Scientists in China and at UC Davis have evaluated high conductivity in extremely thin layers of niobium arsenide, a kind of material known as a Weyl semimetal.

According to Sergey Savrasov, Professor of Physics at UC Davis, a Weyl semimetal, at room temperature, has about thrice the conductivity of copper. Savrasov is a coauthor of this study, which has been published in Nature Materials on March 18^th, 2019.

New materials that are conductors have attracted great attention among physicists and materials researchers, for fundamental research and due to their potential to lead to new types of electronic devices.
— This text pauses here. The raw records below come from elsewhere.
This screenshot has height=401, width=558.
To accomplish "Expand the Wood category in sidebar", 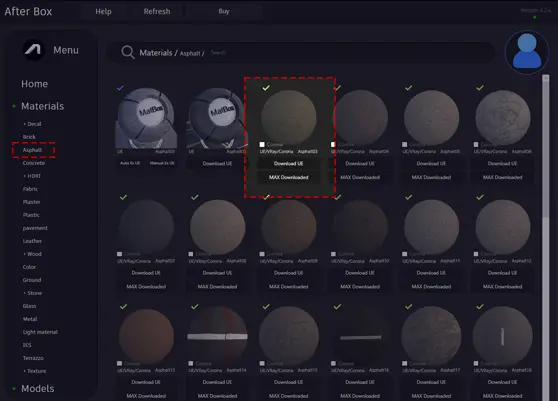I will (x=32, y=254).
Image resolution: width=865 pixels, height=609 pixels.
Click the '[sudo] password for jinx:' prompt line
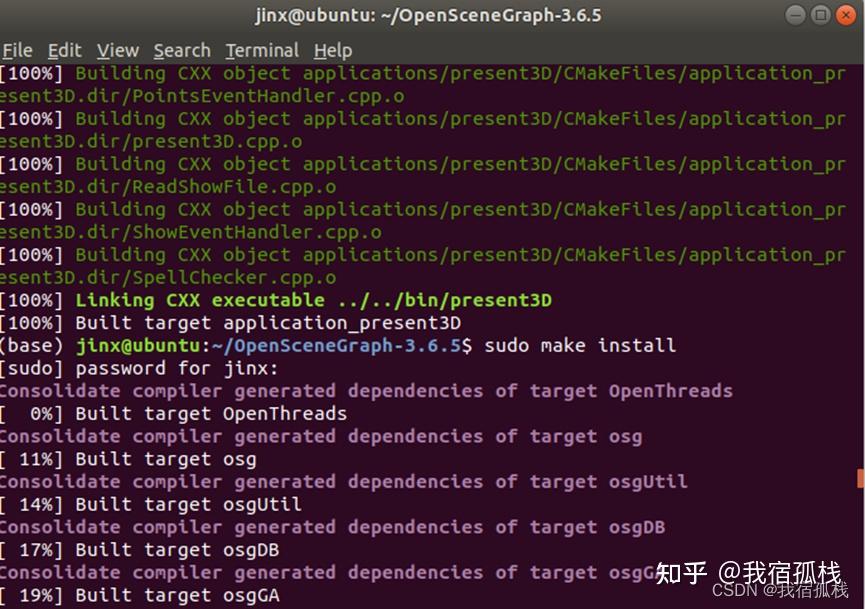pos(140,368)
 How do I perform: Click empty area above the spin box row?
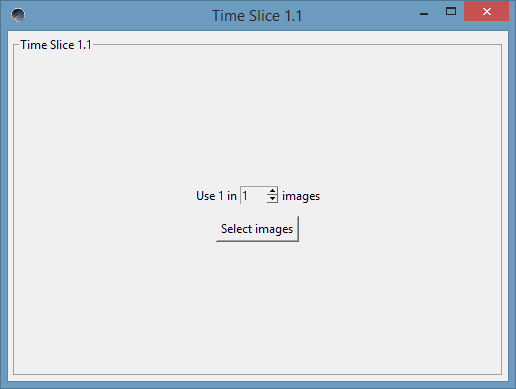coord(257,117)
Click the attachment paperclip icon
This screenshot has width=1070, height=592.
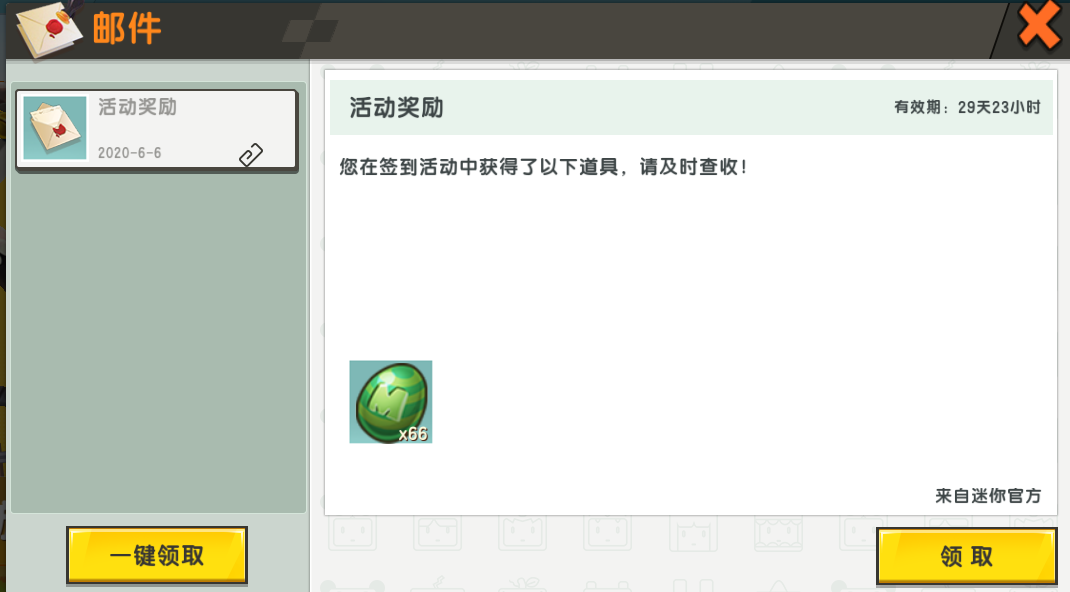click(x=251, y=155)
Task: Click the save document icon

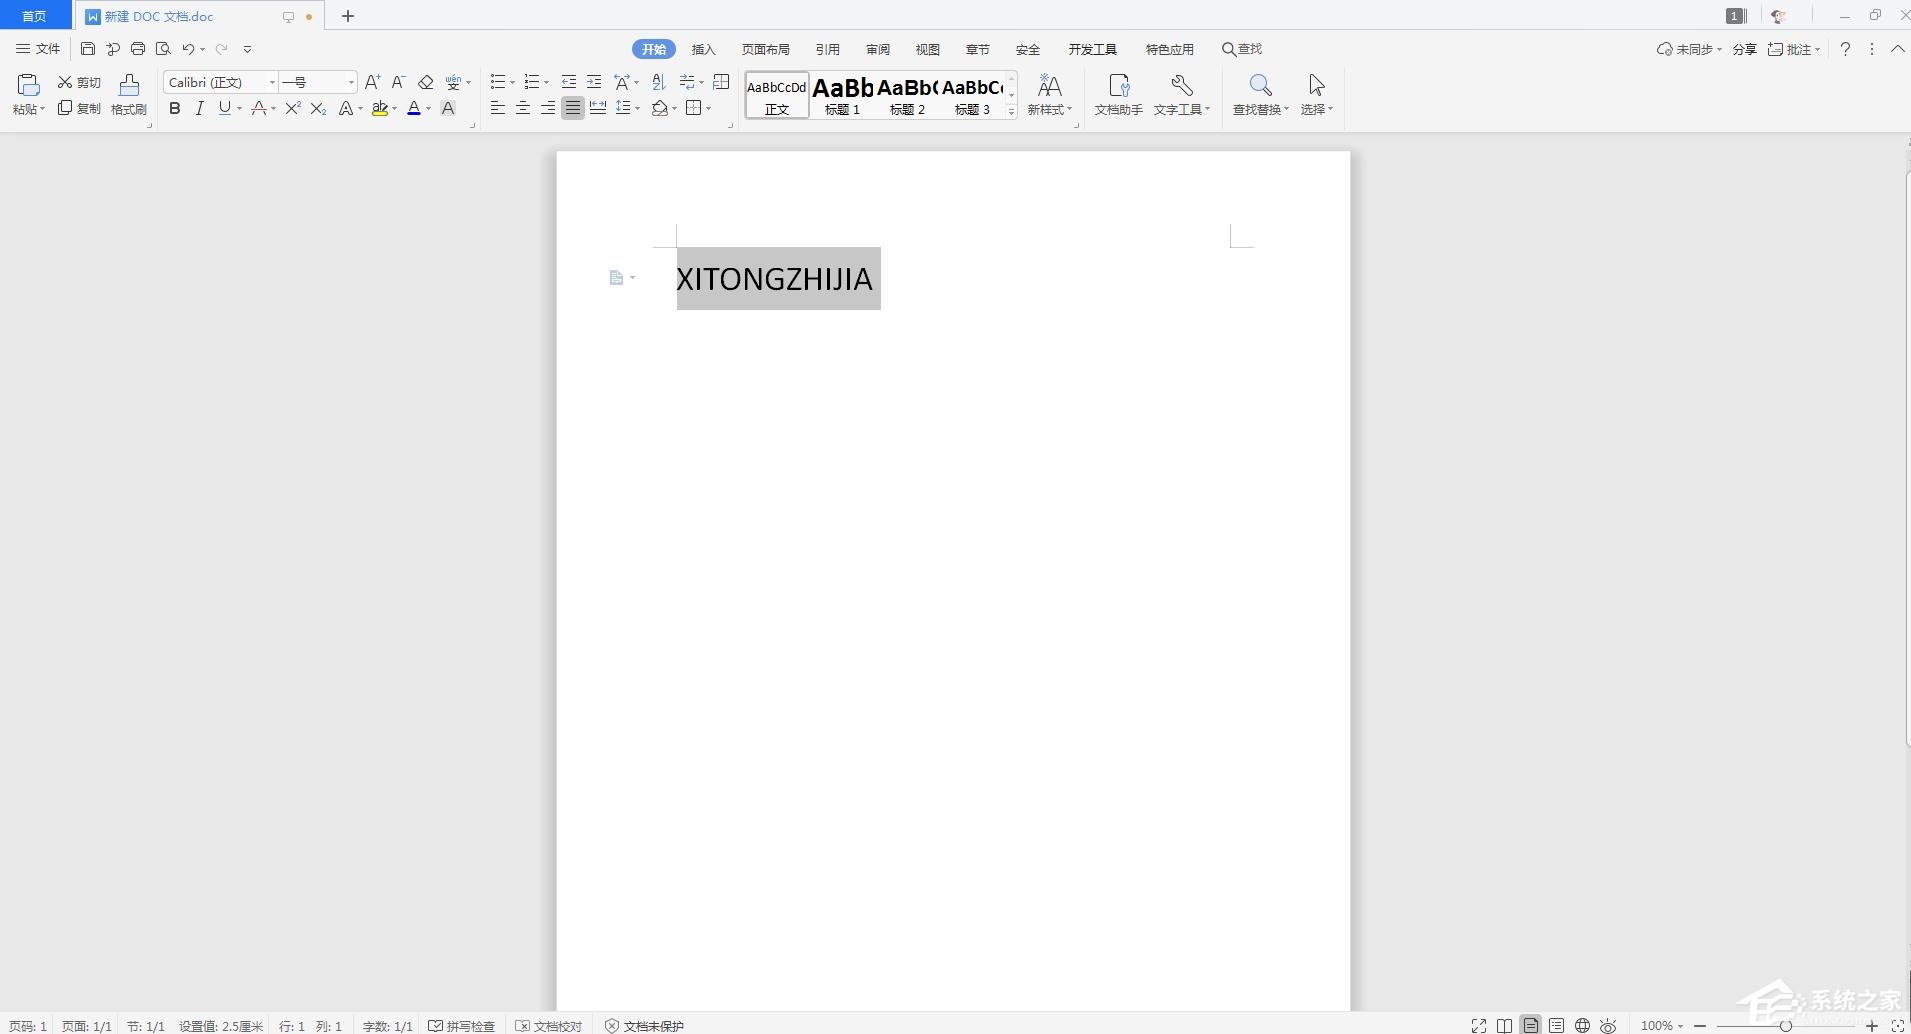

Savrasov has been working on theoretical condensed matter physics. In 2011, he, in collaboration with others, had suggested the existence of Weyl semimetals. The ability to manufacture and test small pieces, known as nanobelts, of niobium arsenide by the Chinese researchers substantiated the theoretical predictions. Typically, the nanobelts are two-dimensional because of their very thin nature.

A Weyl semimetal is not a conductor or an insulator, but something in between.

Sergey Savrasov, Professor of Physics, UC Davis.

For instance, niobium arsenide, which is a poor conductor in a larger volume, has a metallic surface with the ability to conduct electricity. Its surface is topologically protected, which means that it cannot be altered without breaking up the bulk material.

In many materials, the surfaces can be chemically changed by impurities that are gathered from the environment, which is a hindrance to conductivity, whereas topologically protected surfaces do not collect these impurities.

In theory we expect Weyl surfaces to be good conductors as they don’t tolerate impurities.

Sergey Savrasov, Professor of Physics, UC Davis.

Considering the electrons flow through a material, it is conceptualized that they bounce off or scatter from impurities. A conductive material, at the quantum level, has a Fermi surface, which gives the details of all the quantum energy states that electrons can occupy. This Fermi surface has an impact on the material’s conductivity.

The nanobelts examined in these experiments had a limited Fermi surface or Fermi arc, which means that electrons can only be scattered to a restricted range of quantum states.

“The Fermi arc limits the states electrons can bounce back to, therefore they are not scattered,” stated Savrasov.

Materials having high conductivity at very small scales are possibly useful for inventors who attempt to fabricate tiny circuits. The lesser the electrical resistance, the lesser the heat produced as current flows.

The coauthors of this research are Cheng Zhang, Zhuoliang Ni, Jinglei Zhang, Xiang Yuan, Yanwen Liu, Yichao Zou, Zhiming Liao, Yongping Du, Awadhesh Narayan, Hongming Zhang, Tiancheng Gu, Xuesong Zhu, Li Pi, Stefano Sanvito, Xiaodong Han, Jin Zou, and Faxian Xiu. The associated research institutions include Fudan University, Shanghai; Chinese Academy of Sciences, Hefei; Nanjing University of Science and Technology and Nanjing University, Nanjing; Beijing University of Technology; the University of Queensland, Australia; ETH Zurich, Switzerland; and Trinity College Dublin, Ireland.

The study received financial support from the National Natural Science Foundation of China and other Chinese government agencies, U.S. National Science Foundation, the Australian Research Council, and Science Foundation Ireland.